-- start of RECORDS SHOWN --
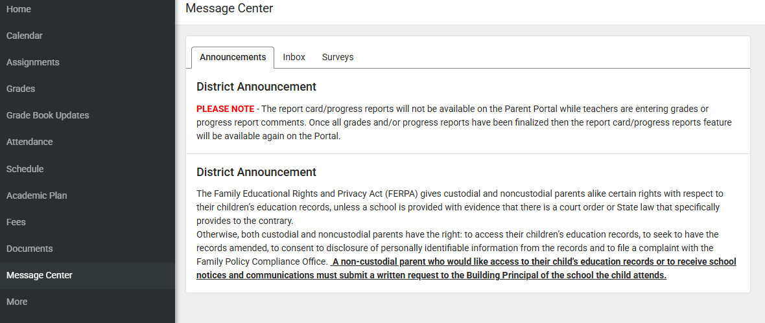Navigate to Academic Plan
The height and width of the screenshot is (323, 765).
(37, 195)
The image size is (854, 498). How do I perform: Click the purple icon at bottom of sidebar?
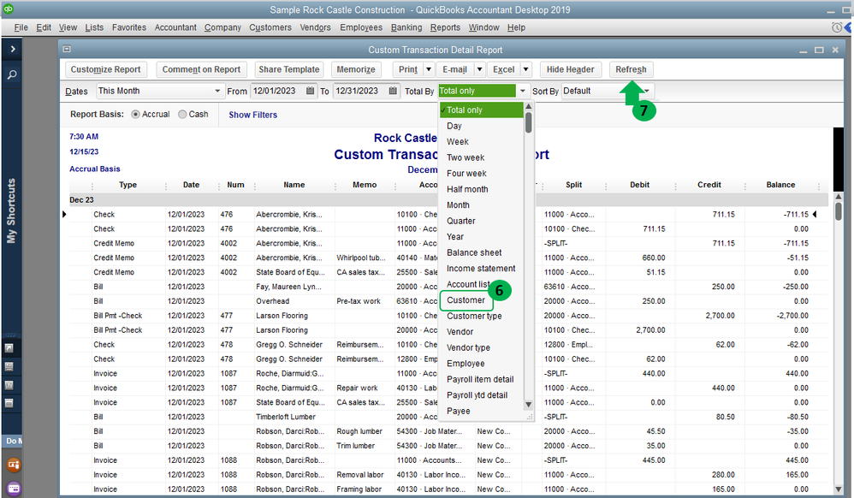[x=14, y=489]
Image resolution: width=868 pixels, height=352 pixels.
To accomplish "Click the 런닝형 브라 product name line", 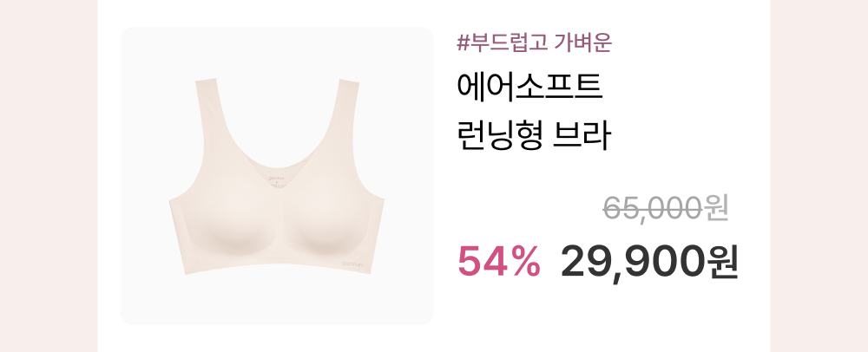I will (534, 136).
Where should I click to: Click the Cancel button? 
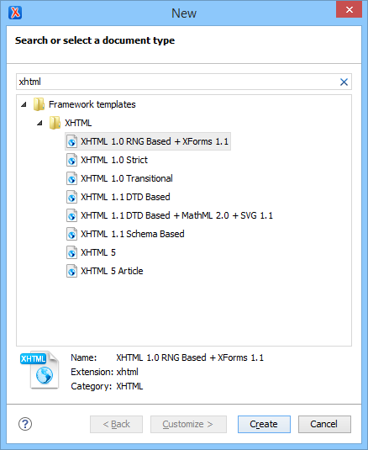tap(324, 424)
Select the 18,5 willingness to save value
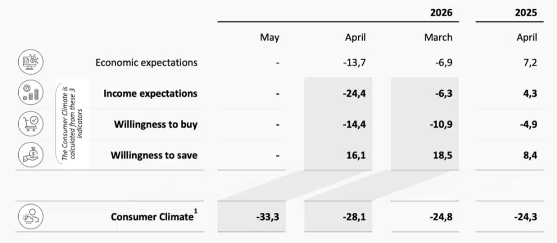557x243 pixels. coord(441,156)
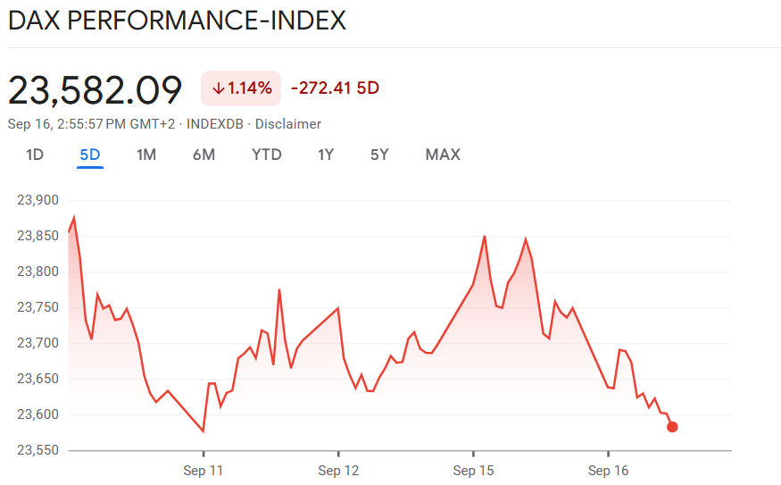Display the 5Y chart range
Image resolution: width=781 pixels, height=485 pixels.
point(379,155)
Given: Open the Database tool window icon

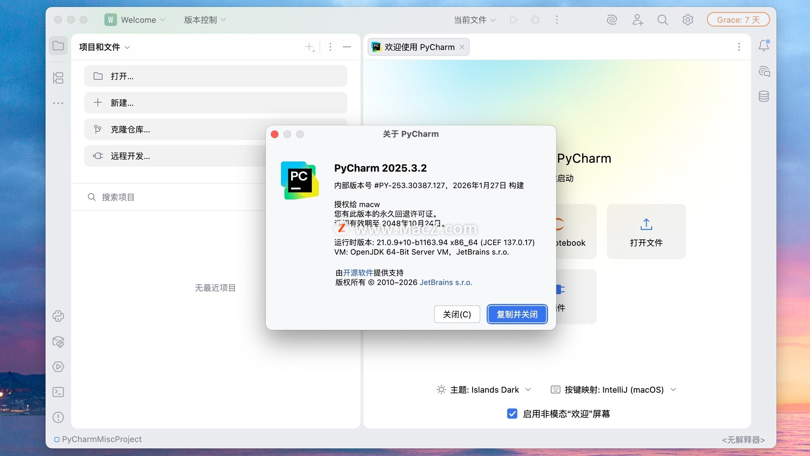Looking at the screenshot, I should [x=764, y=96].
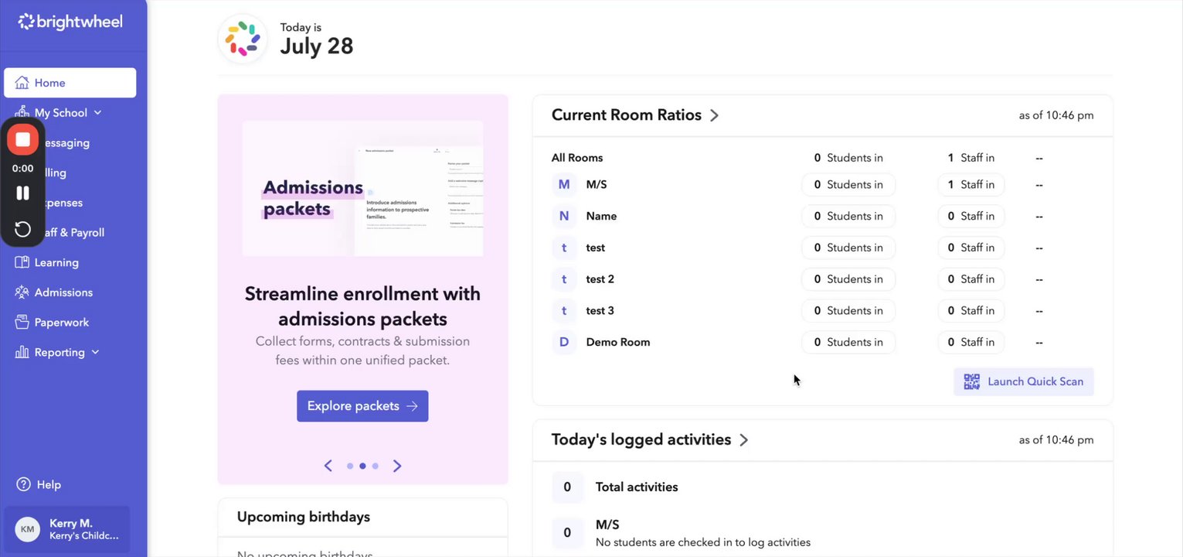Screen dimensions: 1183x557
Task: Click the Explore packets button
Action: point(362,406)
-- end of RECORDS SHOWN --
◆ **WHAT THE TASK REQUIRES**:
How many lines of the listing above contain the word "resolution"? Reply with the number alone.

◆ **THE RESULT**:
2